Model routing. Directing different query types to different model tiers based on complexity is one of the most effective cost levers available. Simple classification tasks routed to a budget-tier model cost a fraction of what they would on a premium-tier model, often with no meaningful quality difference. More complex queries route to higher-capability models where the cost is justified. Routing logic can be rule-based, model-based, or a combination, and is increasingly offered as a platform feature rather than a custom build.

Context window management. Workflows that send more context than the model needs pay for tokens that produce no value. Retrieval-augmented workflows are particularly sensitive to this: retrieving five documents when two would suffice doubles the input token cost without improving the answer. Regular review of context window utilisation, particularly after the initial design phase, is one of the simplest optimisation actions available.

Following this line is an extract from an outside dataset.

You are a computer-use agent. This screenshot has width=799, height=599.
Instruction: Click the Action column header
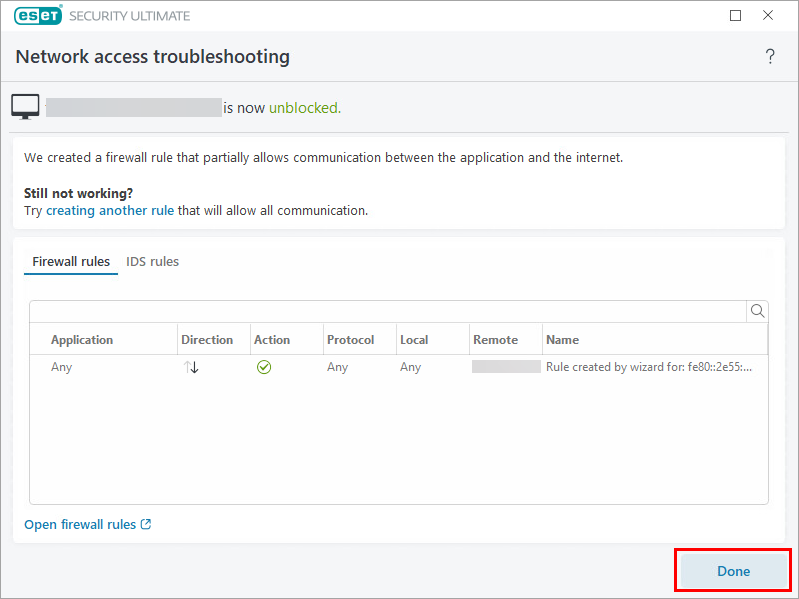pos(272,340)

Each of these levers changes the effective unit cost. Vendors increasingly market them as differentiators, and in many cases they are genuine. Evidence of cost impact in comparable deployments is often more informative than the claimed reduction at face value. The unit cost metric, tracked before and after an optimisation is applied, is what makes these claims testable.

Why This Number Pays Back

A well-calculated unit cost metric is the input that can help convert AI spend from a budget anxiety into a manageable operational metric. It supports vendor selection, build versus buy decisions, renewal negotiations, and ongoing capacity planning. It produces a finance conversation grounded in unit economics rather than in total spend.

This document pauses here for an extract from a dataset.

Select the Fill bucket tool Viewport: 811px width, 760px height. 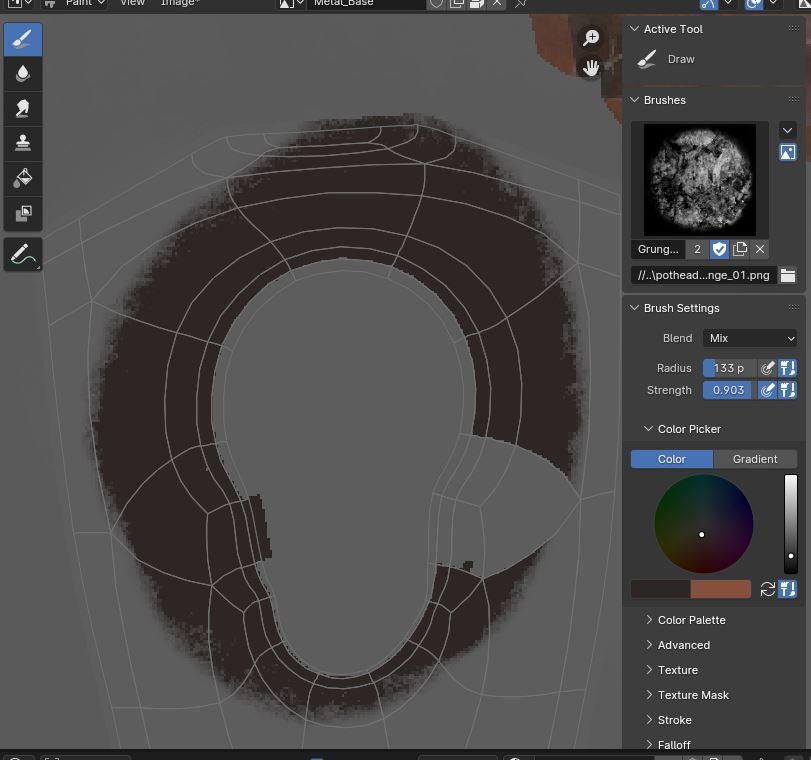pos(23,178)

Defining unit economics typically requires procurement, finance, engineering, and platform stakeholders. Instrumentation, however, generally requires engineering input, because mapping each user-facing interaction to underlying API calls, tool invocations, and token counts typically involves logging infrastructure that many vendors do not provide out-of-the-box. Once established, the ongoing effort is modest: trend tracking is a monthly review, run by a named owner. But the initial setup is often more substantial than expected, particularly in environments where telemetry has not been instrumented from the start.

Organisations that do this work typically have more usable unit economics. Organisations that do not often default to invoice-level visibility. The difference in negotiating posture, in operational governance, and in long-term cost trajectory is large, and it compounds across every renewal, every vendor decision, and every business case the organisation runs over the lifetime of the deployment.

This article provides general commercial and procurement commentary only and does not constitute legal, financial, or professional advice.